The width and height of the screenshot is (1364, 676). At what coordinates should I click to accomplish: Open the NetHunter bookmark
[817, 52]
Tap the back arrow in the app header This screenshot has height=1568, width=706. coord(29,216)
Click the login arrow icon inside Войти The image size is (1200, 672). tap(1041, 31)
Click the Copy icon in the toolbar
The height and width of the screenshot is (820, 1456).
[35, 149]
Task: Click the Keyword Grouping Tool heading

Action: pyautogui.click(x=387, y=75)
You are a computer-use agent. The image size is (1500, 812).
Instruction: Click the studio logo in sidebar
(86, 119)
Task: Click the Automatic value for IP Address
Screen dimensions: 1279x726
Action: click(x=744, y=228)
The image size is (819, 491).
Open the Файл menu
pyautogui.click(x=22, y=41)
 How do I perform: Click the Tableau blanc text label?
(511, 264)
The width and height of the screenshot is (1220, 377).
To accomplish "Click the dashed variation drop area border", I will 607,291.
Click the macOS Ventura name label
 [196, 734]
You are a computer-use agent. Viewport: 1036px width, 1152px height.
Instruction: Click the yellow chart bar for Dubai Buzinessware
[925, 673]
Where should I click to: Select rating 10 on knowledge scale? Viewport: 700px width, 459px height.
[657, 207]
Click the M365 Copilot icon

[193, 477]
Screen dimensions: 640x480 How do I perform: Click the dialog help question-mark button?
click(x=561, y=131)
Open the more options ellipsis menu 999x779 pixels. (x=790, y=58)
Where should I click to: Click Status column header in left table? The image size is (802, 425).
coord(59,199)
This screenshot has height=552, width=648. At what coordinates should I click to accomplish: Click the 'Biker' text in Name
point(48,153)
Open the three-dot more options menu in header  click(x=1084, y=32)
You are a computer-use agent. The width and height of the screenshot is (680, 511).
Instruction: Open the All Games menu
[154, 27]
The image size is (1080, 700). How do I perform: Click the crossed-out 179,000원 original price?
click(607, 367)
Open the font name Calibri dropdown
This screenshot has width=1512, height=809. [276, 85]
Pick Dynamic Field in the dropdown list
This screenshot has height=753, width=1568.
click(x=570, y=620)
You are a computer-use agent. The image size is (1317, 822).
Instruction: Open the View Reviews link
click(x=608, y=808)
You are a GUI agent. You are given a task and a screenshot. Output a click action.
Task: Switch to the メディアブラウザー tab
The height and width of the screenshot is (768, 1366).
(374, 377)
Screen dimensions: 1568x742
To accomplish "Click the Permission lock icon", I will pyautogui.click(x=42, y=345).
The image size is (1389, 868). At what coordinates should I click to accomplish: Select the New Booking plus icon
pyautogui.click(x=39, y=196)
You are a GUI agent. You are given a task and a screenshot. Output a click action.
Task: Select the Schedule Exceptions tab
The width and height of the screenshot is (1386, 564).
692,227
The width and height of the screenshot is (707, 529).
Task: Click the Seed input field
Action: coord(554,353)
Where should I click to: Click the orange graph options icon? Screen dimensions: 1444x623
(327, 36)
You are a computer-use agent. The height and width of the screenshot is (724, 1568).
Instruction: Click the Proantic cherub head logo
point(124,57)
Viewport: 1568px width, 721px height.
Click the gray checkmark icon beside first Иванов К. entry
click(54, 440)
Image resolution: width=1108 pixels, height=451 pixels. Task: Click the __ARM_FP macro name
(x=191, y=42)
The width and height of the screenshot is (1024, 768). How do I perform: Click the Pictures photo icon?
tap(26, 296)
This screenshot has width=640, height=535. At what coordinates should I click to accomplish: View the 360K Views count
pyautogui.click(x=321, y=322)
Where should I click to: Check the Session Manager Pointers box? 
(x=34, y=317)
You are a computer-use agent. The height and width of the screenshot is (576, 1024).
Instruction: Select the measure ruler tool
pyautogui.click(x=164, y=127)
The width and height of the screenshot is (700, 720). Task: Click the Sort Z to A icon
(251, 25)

### Try it
Everything in the listing should be given again word for word.

### Answer section
The width and height of the screenshot is (1364, 676). At what coordinates should I click to accomplish: Open the NetHunter bookmark
[817, 52]
Tap the back arrow in the app header This screenshot has height=1568, width=706. coord(29,216)
Click the login arrow icon inside Войти The image size is (1200, 672). tap(1041, 31)
Click the Copy icon in the toolbar
The height and width of the screenshot is (820, 1456).
[35, 149]
Task: Click the Keyword Grouping Tool heading

Action: pyautogui.click(x=387, y=75)
You are a computer-use agent. The image size is (1500, 812).
Instruction: Click the studio logo in sidebar
(86, 119)
Task: Click the Automatic value for IP Address
Screen dimensions: 1279x726
Action: click(x=744, y=228)
The image size is (819, 491).
Open the Файл menu
pyautogui.click(x=22, y=41)
 How do I perform: Click the Tableau blanc text label?
(511, 264)
The width and height of the screenshot is (1220, 377).
To accomplish "Click the dashed variation drop area border", I will 607,291.
Click the macOS Ventura name label
 [196, 734]
You are a computer-use agent. Viewport: 1036px width, 1152px height.
Instruction: Click the yellow chart bar for Dubai Buzinessware
[925, 673]
Where should I click to: Select rating 10 on knowledge scale? Viewport: 700px width, 459px height.
[657, 207]
Click the M365 Copilot icon

[193, 477]
Screen dimensions: 640x480 How do I perform: Click the dialog help question-mark button?
click(x=561, y=131)
Open the more options ellipsis menu 999x779 pixels. (x=790, y=58)
Where should I click to: Click Status column header in left table? The image size is (802, 425).
coord(59,199)
This screenshot has height=552, width=648. At what coordinates should I click to accomplish: Click the 'Biker' text in Name
point(48,153)
Open the three-dot more options menu in header  click(x=1084, y=32)
You are a computer-use agent. The width and height of the screenshot is (680, 511).
Instruction: Open the All Games menu
[154, 27]
The image size is (1080, 700). How do I perform: Click the crossed-out 179,000원 original price?
click(607, 367)
Open the font name Calibri dropdown
This screenshot has width=1512, height=809. [276, 85]
Pick Dynamic Field in the dropdown list
This screenshot has height=753, width=1568.
click(x=570, y=620)
You are a computer-use agent. The image size is (1317, 822).
Instruction: Open the View Reviews link
click(x=608, y=808)
You are a GUI agent. You are given a task and a screenshot. Output a click action.
Task: Switch to the メディアブラウザー tab
The height and width of the screenshot is (768, 1366).
(374, 377)
Screen dimensions: 1568x742
To accomplish "Click the Permission lock icon", I will pyautogui.click(x=42, y=345).
The image size is (1389, 868). At what coordinates should I click to accomplish: Select the New Booking plus icon
pyautogui.click(x=39, y=196)
You are a GUI agent. You are given a task and a screenshot. Output a click action.
Task: Select the Schedule Exceptions tab
The width and height of the screenshot is (1386, 564).
692,227
The width and height of the screenshot is (707, 529).
Task: Click the Seed input field
Action: coord(554,353)
Where should I click to: Click the orange graph options icon? Screen dimensions: 1444x623
(327, 36)
You are a computer-use agent. The height and width of the screenshot is (724, 1568).
Instruction: Click the Proantic cherub head logo
point(124,57)
Viewport: 1568px width, 721px height.
Click the gray checkmark icon beside first Иванов К. entry
click(54, 440)
Image resolution: width=1108 pixels, height=451 pixels. Task: Click the __ARM_FP macro name
(x=191, y=42)
The width and height of the screenshot is (1024, 768). How do I perform: Click the Pictures photo icon?
tap(26, 296)
This screenshot has width=640, height=535. At what coordinates should I click to accomplish: View the 360K Views count
pyautogui.click(x=321, y=322)
Where should I click to: Check the Session Manager Pointers box? 
(x=34, y=317)
You are a computer-use agent. The height and width of the screenshot is (576, 1024).
Instruction: Select the measure ruler tool
pyautogui.click(x=164, y=127)
The width and height of the screenshot is (700, 720). Task: Click the Sort Z to A icon
(251, 25)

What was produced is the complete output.